Give back all of the data exactly. Leave nothing out.

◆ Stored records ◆
◆ ◆ ◆

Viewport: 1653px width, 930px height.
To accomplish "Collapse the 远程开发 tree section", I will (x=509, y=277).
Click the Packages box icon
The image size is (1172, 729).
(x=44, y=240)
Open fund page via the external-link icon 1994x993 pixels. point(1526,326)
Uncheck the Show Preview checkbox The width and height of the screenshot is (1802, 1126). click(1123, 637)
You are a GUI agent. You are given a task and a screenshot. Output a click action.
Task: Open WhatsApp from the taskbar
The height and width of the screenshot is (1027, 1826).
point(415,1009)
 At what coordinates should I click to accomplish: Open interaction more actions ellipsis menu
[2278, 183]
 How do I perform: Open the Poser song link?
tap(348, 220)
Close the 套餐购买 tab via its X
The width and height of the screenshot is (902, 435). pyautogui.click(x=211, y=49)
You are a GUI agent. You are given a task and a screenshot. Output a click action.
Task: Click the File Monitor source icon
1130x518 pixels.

◆ ◆ ◆

◆ Task answer ◆
Viewport: 1653px width, 930px height.
To accomplish "Collapse the 远程开发 tree section", I will (x=509, y=277).
Click the Packages box icon
The image size is (1172, 729).
(x=44, y=240)
Open fund page via the external-link icon 1994x993 pixels. point(1526,326)
Uncheck the Show Preview checkbox The width and height of the screenshot is (1802, 1126). click(1123, 637)
You are a GUI agent. You are given a task and a screenshot. Output a click action.
Task: Open WhatsApp from the taskbar
The height and width of the screenshot is (1027, 1826).
point(415,1009)
 At what coordinates should I click to accomplish: Open interaction more actions ellipsis menu
[2278, 183]
 How do I perform: Open the Poser song link?
tap(348, 220)
Close the 套餐购买 tab via its X
The width and height of the screenshot is (902, 435). pyautogui.click(x=211, y=49)
You are a GUI agent. You are given a task and a screenshot. Output a click action.
Task: Click the File Monitor source icon
1130x518 pixels.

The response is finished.